I’m not sure why you think Thunder is ugly though. The way I have them setup, they look almost exactly the same, except I have nested comments in factors more visible on Thunder, which makes it a bit easier to track the conversation.
I was unable to get the font sizes right, to change only the base font to affect all proportions, and to colorize the indented comments the way I like them. Maybe I just wasn’t able to find the settings, though.
So i bought plex pass a while ago and i keep hearing about plexamp, I dont really understand why is it considered so good, could you elaborate on why you like it? Does it do more than play music from my home server?
I love Jellyfin and mainly use it and recommend it where possible these days, but man, the download situation sucks. Hate having to download files without compressing them, especially since I keep my media lossless. Its the main reason I’ve still kept Plex running on my server. Also sometimes the clients can be wonky, I’ve found Jellyfin works best for me with Kodi as the player for most things, which is interesting. But overall I do like Jellyfin and support it and its mission, hopefully gets better in these aspects in time.
Jetbrains IntelliJ is a big contender, but I get along just fine in other, FOSS IDEs. I prefer GIMP to Photoshop, actually, but that may just be a case where I learned photo manipulation on GIMP and didn’t touch Photoshop until far later.

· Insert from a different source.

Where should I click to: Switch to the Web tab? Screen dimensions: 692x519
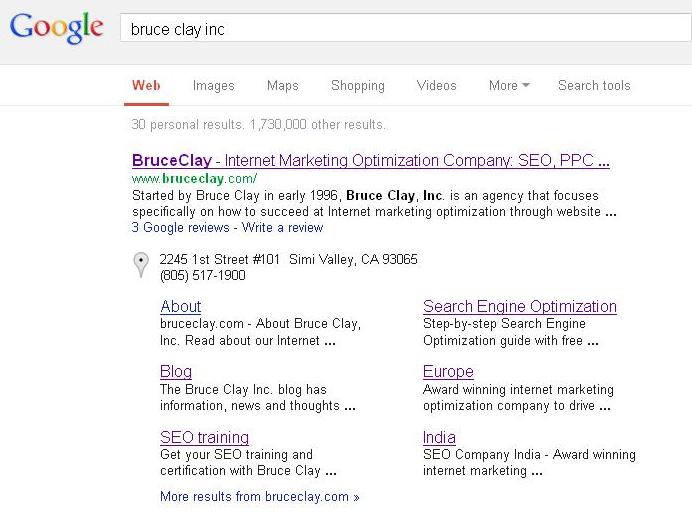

My final answer has to be in image processing/photo editing software. CaptureOne Pro is leagues ahead of anything FOSS I’ve ever tried. DarkTable, RawTherapee, ART, none of it can come close to comparing right now. No matter how much time I give it, I just… Can never make the transition. Which sucks, because CaptureOne is not available on Linux and it’s pretty well impossible to get it running. 🥲
Half-and-half here (also Germany). Almost everyone I know uses Signal & WhatsApp both. But WA is for bad connectivity and group chats, plus a few (mostly foreigners) holdouts.
I have ONE contact who uses Signal. Yes, it’s a shame but at this point I think that I could convert more people to using Linux than to switching to Signal.
I hear that a lot, it’s so weird, even my mum, dad and aunts (all around 70 years old) use Signal, and that was not my idea (I used to avoid all those fucking phone-number messengers for a few years until I caved in and realized Jabber is not making a return to mainstream …)
Same here. I wonder if there is an easy way to leave an old phone with whatsapp at home and forward the messages to my daily driver. Would prevent the zuck from reading out my contact list at minimum. I know he still has everybody else’s but still.
As a workaround, you can bridge most services to Matrix. I currently bridge Telegram, Signal and SMS to my Matrix server and only need Element on my phone and desktop.
Unfortunately Element is fairly focused on business users, would be cool if they could host bridges for individuals to make the barrier of entry easier.
Zbrush is better for sculpting than Blender. (Although Blender is not sculpting specific, so it’s really good as a general 3d suite tool, capable of things ZBrush can’t do).
If you know of a FOSS 3d sculpting tool that is as good as Zbrush, let me know.
Might be that I’m an old fart who started on 3ds max back in the 00s, but I cannot get used to how different blender is from the normal modeling software paradigm.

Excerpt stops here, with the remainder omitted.